I'll be bringing one or two of these to our next gathering, so don't y'all rush out and sample them this week.

(look at me...I posted!)

Tuesday, January 08, 2008

Consider it downloaded then. Just need to wait until tomorrow when my quota gets replenished on e-music.

Kyle how come when I look at the Dashboard almost every week I see a partial comment from you that shows as draft and then nothing further? Is it something that you mean to post and then just cannot be bothered or is there some sort of technical glitch? Just wondering as I was interested to see you complete your thoughts where Jens Lekman was concerned.

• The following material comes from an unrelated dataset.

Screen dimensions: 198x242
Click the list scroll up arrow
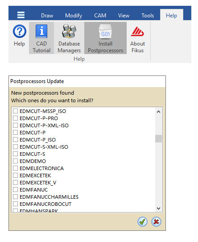click(158, 112)
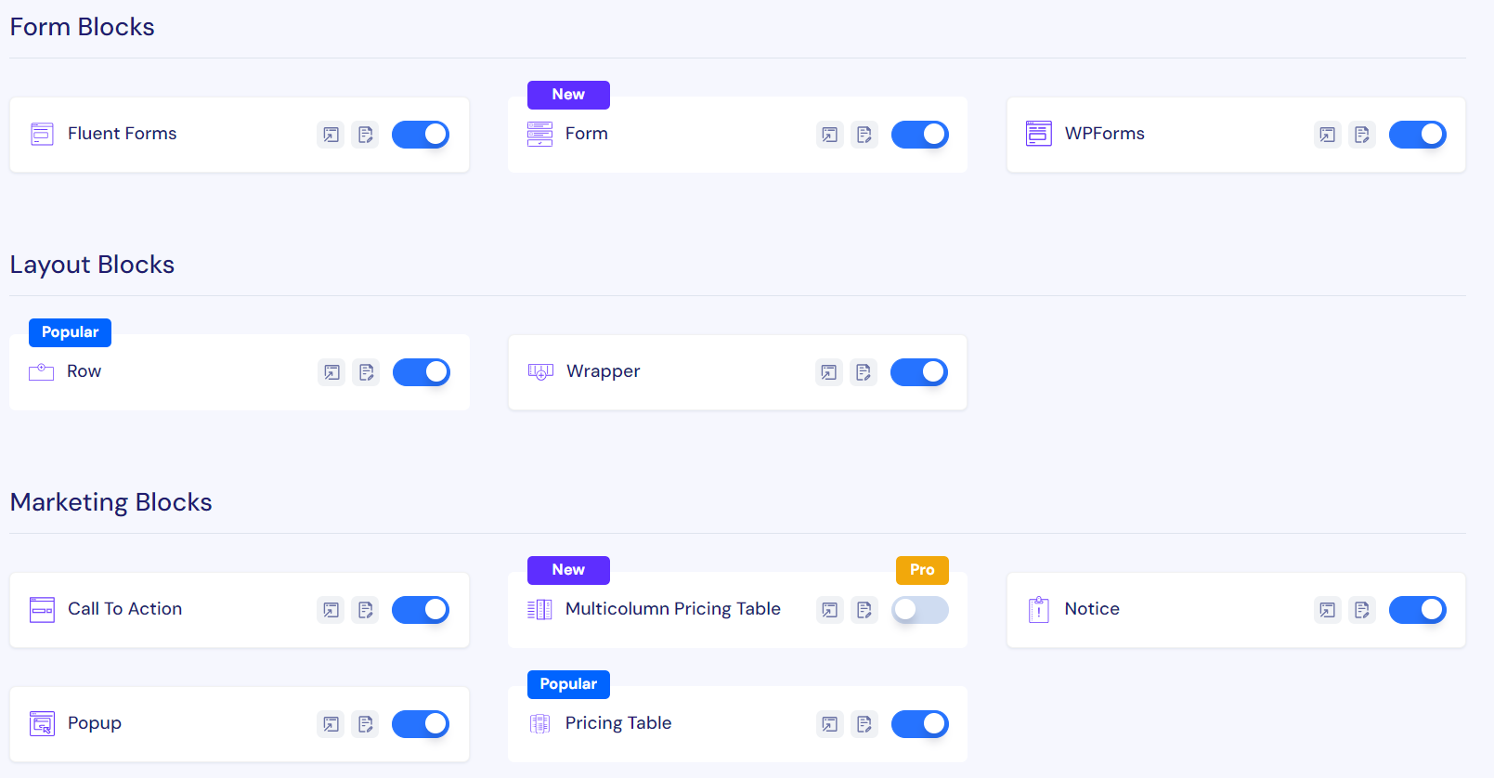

And just in case your looking for some free music to start off 2008 on the right note.
I agree with you re the National. Somebody (perhaps Stuart) needs to help me with them.

Les Savy Fav (nothing like National, at least) are an eighties-indy-punk inspired band with lots of energy and angst, hints of but thankfully not dripping with irony, and although they will sound somewhat familiar if you've been around long enough (sadly, we all have), they are channelling a sound that I lived/loved at the time, and to my ear make it sound very fresh.

All of this to say, that if you're looking for a reason to download them, the answer is clear. Because I told you to.

Monday, January 07, 2008

I'm all for keeping the blog alive. I don't post as often as I should /like to but I check in regularly. Still a better forum than the e-mail route.

Can someone tell me why I should (or should not) download Les Savy Fay. They're not the new National are they? I find the National an incredibly overhyped and underwhelming musical force. They're not musically similar in any way are they. Speaking of overhyped what's up with the drooling over Jens Lekman?
Personally I say keep the blog running. I still check in often, though like you, Kyle, am aware of the drop-off with more kids in the picture and Marc working 7 days a week. Not sure of Stuart's excuse :) Nevertheless I enjoy having it around, and am always thinking of (though typically not acting on, mea culpa) posts. I have also mentioned it to a few people (my music-obsessed nephew for one) to see if they'd like to join in.

Having said all that, it is really your blog, and your inspiration that keeps it going...so your call.

Friday, January 04, 2008

Two questions:

1) Who the hell is Taylor Swift and why does she keep appearing at the top of the emusic charts. Granted, she's kind of hot, if perhaps in a little bit of a creepy, lovechild of Brook Shields-Christopher Atkins circa Blue Lagoon kind of way, but is she talented? I realize I could listen to a sample but I have a hard time willing any part of my body to attempt to listen to music labelled Country.

2) Is it time to shut down this here bloggy thing for good and share our (very) occassional thoughts the old-fashioned way (group email)? I know I've had less time to devote to updating with any insightful comments or thoughts in a long time (okay, ever but...) and I suspect that all your pro-creatin', workaholics out there have little time as well. We could just scrap it, come up with a rotating weekly, bimonthly post/question from each person, or we can just keep it as is.

Let me know what you think...or remain silent.

Also, still not loving Les Savy Fav....sorry Bri.